1. Incident vs. Problem Management (The Break-Fix Boundary)

Do not treat every recurring outage as a standalone emergency. As a Consultant, you are expected to elevate the operation from reactive firefighting to proactive root-cause resolution.

  • Incident Management: The goal is to restore normal service operations as quickly as possible. Workarounds are entirely acceptable here. (e.g., “The user’s Teams desktop app is crashing; clear the cache and have them use Teams on the Web so they can join their current meeting.”)
  • Problem Management: The goal is to identify the root cause of one or more Incidents to prevent them from happening again. (e.g., “Why are 50 users experiencing Teams desktop crashes after the latest Intune deployment? We need to analyze the deployment logs and correct the packaging.”)
  • The Consultant Pivot: When you see Helpdesk logging the same Incident multiple times, step in, declare a “Problem,” and lead the root cause analysis.

2. Navigating Change Management (The CAB)

Never walk into a Change Advisory Board (CAB) meeting with a “we’ll figure it out” attitude. You are dealing with business-critical M365 infrastructure. You must accurately classify your changes and prepare the necessary documentation.

  • Standard Change: Pre-approved, low-risk, and follows an established Standard Operating Procedure (SOP). (e.g., Creating a new SharePoint site using an existing provisioning template, or adding a verified vanity domain.)
  • Normal Change: Requires formal CAB approval, scheduling, and impact assessment. (e.g., Deploying a net-new Conditional Access policy targeting all mobile devices, or enabling external sharing globally.)
  • Emergency Change: Expedited changes required to resolve a Major Incident (Sev A). (e.g., Pushing an emergency Exchange mail flow rule to block an active phishing campaign.)

3. The CAB Package Template

To get a Normal Change approved swiftly, provide the CAB with a concise, confidence-inspiring package. Anticipate their questions before they ask them.

  • Implementation Plan: Step-by-step technical actions. (e.g., “Run script X to enable sensitivity labels; apply label Y to the HR site.”)
  • Impact Assessment: Who will notice this, and what will they see? (e.g., “Users will see a new drop-down menu in Word. No downtime is expected.”)
  • Testing Plan: How did you validate this? (e.g., “Successfully deployed to the Dev tenant on Tuesday; UAT signed off by the HR Lead.”)
  • Rollback/Back-out Plan (Crucial): Never submit a change without a way to undo it. (e.g., “If the sync fails, we will disable the new Entra Connect Synchronization rule and trigger a delta sync to revert to the previous state.”)
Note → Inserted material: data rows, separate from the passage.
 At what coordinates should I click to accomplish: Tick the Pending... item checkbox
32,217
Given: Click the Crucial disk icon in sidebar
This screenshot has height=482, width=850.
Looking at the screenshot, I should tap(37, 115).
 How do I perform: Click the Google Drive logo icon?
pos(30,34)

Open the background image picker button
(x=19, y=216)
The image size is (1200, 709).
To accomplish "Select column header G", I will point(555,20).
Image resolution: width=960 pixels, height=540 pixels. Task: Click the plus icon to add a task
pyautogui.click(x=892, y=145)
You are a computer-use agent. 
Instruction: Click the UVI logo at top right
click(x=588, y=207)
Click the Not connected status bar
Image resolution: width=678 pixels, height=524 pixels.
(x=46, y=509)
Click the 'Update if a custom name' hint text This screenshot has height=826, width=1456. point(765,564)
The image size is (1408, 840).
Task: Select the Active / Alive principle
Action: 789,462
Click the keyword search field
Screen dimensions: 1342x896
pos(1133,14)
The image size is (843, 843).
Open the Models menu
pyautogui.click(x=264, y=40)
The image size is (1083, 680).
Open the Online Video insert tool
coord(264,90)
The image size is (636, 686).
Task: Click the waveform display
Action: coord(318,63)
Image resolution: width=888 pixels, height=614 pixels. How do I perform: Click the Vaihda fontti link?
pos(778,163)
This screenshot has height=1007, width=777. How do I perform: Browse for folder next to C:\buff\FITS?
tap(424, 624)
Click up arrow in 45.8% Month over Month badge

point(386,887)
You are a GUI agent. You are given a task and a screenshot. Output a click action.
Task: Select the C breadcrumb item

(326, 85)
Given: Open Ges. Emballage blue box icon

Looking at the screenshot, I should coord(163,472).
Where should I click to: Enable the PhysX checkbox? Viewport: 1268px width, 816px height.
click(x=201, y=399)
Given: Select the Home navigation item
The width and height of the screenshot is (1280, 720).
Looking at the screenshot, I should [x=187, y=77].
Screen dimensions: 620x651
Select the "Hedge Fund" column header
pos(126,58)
4. Deflecting Service Requests vs. Consultancy

Guard your time strictly. Do not accept operational ‘Service Requests’ disguised as project consultancy.

  • Service Requests: Routine, user-initiated requests for something provided by IT. (e.g., “Please add John to the Finance Teams channel,” or “Assign a Visio Plan 2 license to Sarah.”)
  • The Pushback: Generally a Consultant should not be executing Service Requests. If these land on your desk without a reason justifiably within your agreement’s scope, politely redirect them to the Helpdesk or Tier 1 Ops, noting that executing routine requests detracts from the strategic architectural work you were brought in to deliver.

5. Release Management in an Evergreen World

M365 does not wait for traditional ITIL release cycles; it is continually updating.

  • Message Center Triage: You cannot apply heavy ITIL Change Management to every minor Microsoft update. Establish a weekly rhythm to review the M365 Message Center.
  • Assess vs. Inform: Differentiate between Microsoft updates that require configuration (Assess) and those that just change the UI (Inform). Ensure the Service Desk is briefed on UI changes so they aren’t flooded with false “Incidents” when a button moves in Outlook.